1. Klarheit über dein Angebot – bevor du wählst
Wer dich in 20 Sekunden nicht versteht, legt auf. Formuliere in einem Satz, für wen du arbeitest, welches konkrete Problem du löst und was danach anders ist. Dieser Satz ist das Fundament jedes Gesprächs – er entscheidet, ob dein Gegenüber zuhört oder abblockt.
2. Recherchiere die Person, nicht nur die Firma
Drei Minuten LinkedIn machen den Unterschied zwischen einem Cold Call und einem relevanten Gespräch. Aktuelle Position, Verantwortungsbereich, kürzlich geteilte Beiträge – das gibt dir einen echten Aufhänger statt einer generischen Eröffnung.
3. Beginne mit einem Grund, nicht mit einem Pitch
„Ich rufe an, weil…“ ist die wichtigste Sekunde im Gespräch. Nenne den konkreten Anlass – eine Beobachtung im Markt, eine Veröffentlichung deines Gegenübers, eine typische Herausforderung in seiner Rolle. Menschen geben Aufmerksamkeit, wenn sie verstehen, warum gerade jetzt, gerade sie.
4. Frag um Erlaubnis, weiterzusprechen
„Passt es Ihnen gerade 90 Sekunden?“ klingt unspektakulär und ändert das Gespräch komplett. Du nimmst Druck raus, gibst Kontrolle ab und bekommst meistens ein ehrliches Ja – oder einen besseren Termin. Beides ist ein Gewinn.
5. Stelle Fragen, statt Argumente aufzustapeln
Verkauf ist ein Gespräch unter Menschen, kein Monolog. Eine gute, offene Frage zur aktuellen Situation deines Gegenübers bringt mehr als drei Folien an Argumenten. Du erfährst, ob es passt – und dein Gesprächspartner merkt, dass es dir um ihn geht.
6. Hör Einwände als Information, nicht als Ablehnung
„Kein Bedarf“, „kein Budget“, „kein Interesse“ sind selten endgültig – sie sind Hinweise. Frag nach: Was wäre nötig, damit es relevant wäre? Wann wäre der Zeitpunkt besser? So entstehen Folgegespräche statt verlorener Kontakte.

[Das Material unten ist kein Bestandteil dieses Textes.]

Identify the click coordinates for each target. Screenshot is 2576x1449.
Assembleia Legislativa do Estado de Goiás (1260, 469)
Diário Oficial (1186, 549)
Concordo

7. Schließe mit einem klaren nächsten Schritt
Jeder Anruf endet mit einer Vereinbarung – auch wenn es nur ein „Ich melde mich in vier Wochen wieder, passt das?“ ist. Kein nächster Schritt heißt: das Gespräch fängt nochmal bei null an. Mit Schritt heißt: du baust eine Beziehung über Zeit.
8. Halte Termine sauber nach – mit System
Notiere nach jedem Gespräch: Was wurde besprochen, was ist der nächste Schritt, wann meldest du dich wieder. Ein einfaches CRM oder eine strukturierte Tabelle reicht. Profis verlieren keine Termine, weil sie sich auf Erinnerung verlassen – sie haben ein System.
9. Übe mentale Stärke wie eine Sportlerin
Kaltakquise scheitert selten an Technik und meistens am Kopf. Wer Nein als persönliche Ablehnung interpretiert, ruft nach drei Absagen nicht mehr an. Trainiere bewusst: Atmung vor dem Anruf, klare Erwartungshaltung („Ich biete an, der andere entscheidet“), kurzer Reset nach jedem Gespräch.